Croatian sculptor Ivan Rendić created several pieces depicting Mother Croatia. One is the tomb of Petar Preradović, which depicts a young woman (representing Mother Croatia) looking solemnly down at his final resting place as she lays her flowers on top. The monument (originally the idea of Croatian writer Franjo Marković), was unveiled on 14 July 1879 to much patriotic fanfare. Another piece by Rendić is the statue of Ante Starčević in front of St. Mirko's Church in Zagreb. At the base of the statue is a woman (the personification of Croatia) dressed as a warrior, with clenched fists and a defiant face, her gaze fixed ahead.
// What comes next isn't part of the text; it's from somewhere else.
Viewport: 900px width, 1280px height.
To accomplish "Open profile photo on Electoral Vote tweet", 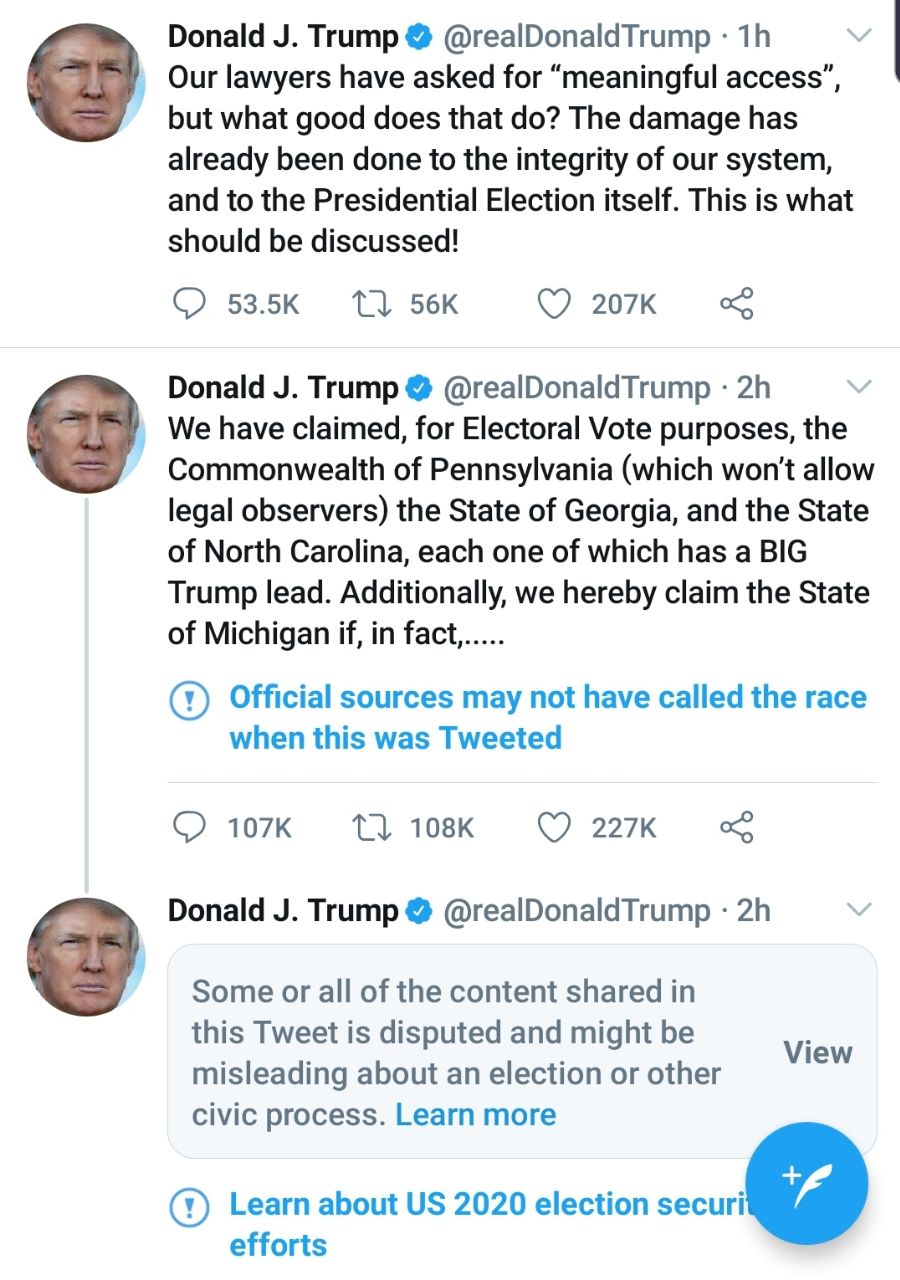I will tap(85, 433).
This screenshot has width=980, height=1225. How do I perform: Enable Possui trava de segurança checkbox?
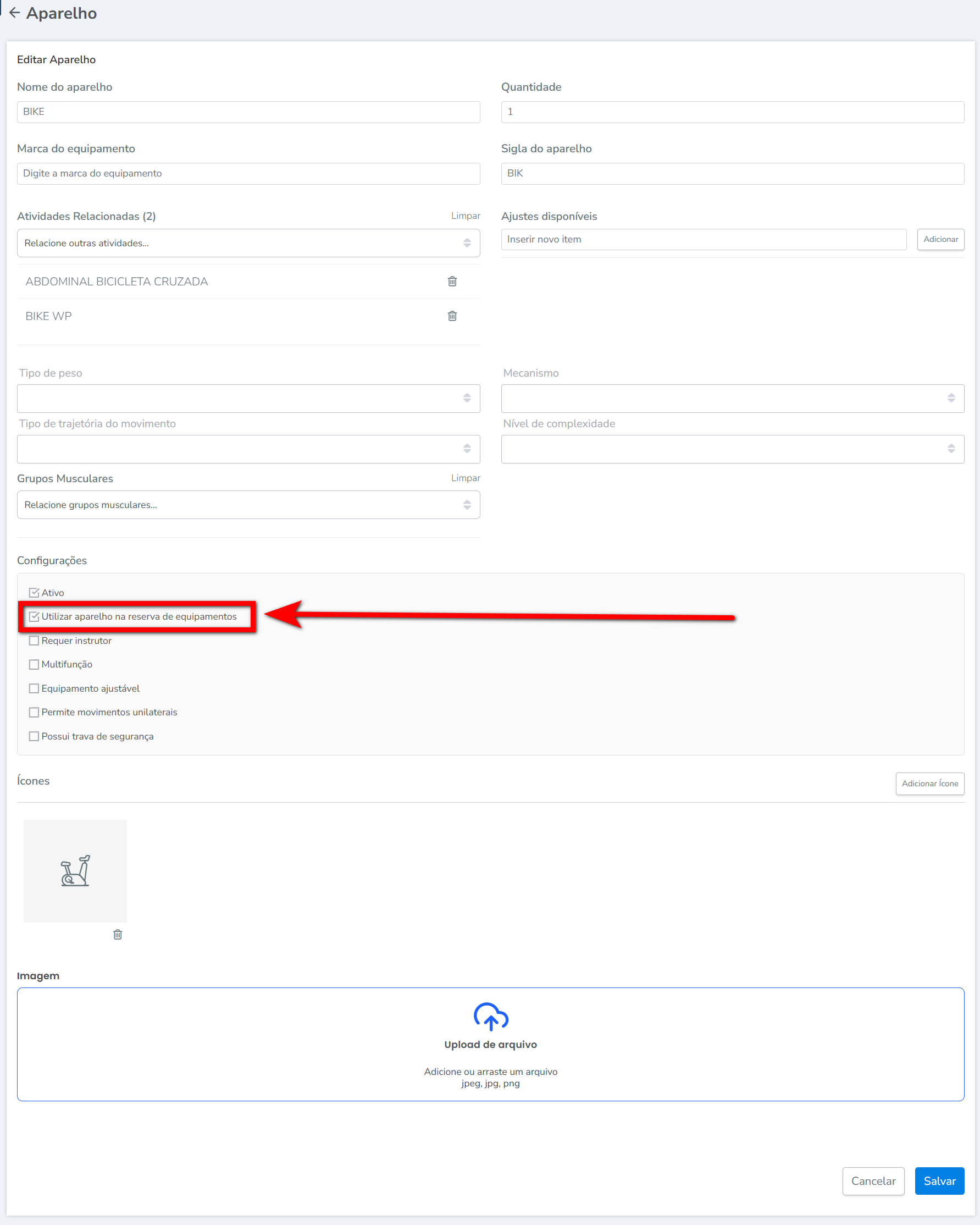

In painter Ferdo Quiquerez's Antemurale Christianitatis ("Bulwark of Christendom"), Croatia is portrayed as a woman holding a sword and a shield in the form of the Croatian coat of arms. She stands at the entrance of Europe and guards it from the Ottoman Turks. Behind her, the Dome of St. Peter's Basilica stands as a symbol Christianity, with noted figures such as Galileo Galilei and Dante Alighieri representing Western civilisation.
Croatian-American artist Maksimilijan Vanka also painted Croatia as a mother for several murals inside St. Nicholas Croatian Church near Pittsburgh.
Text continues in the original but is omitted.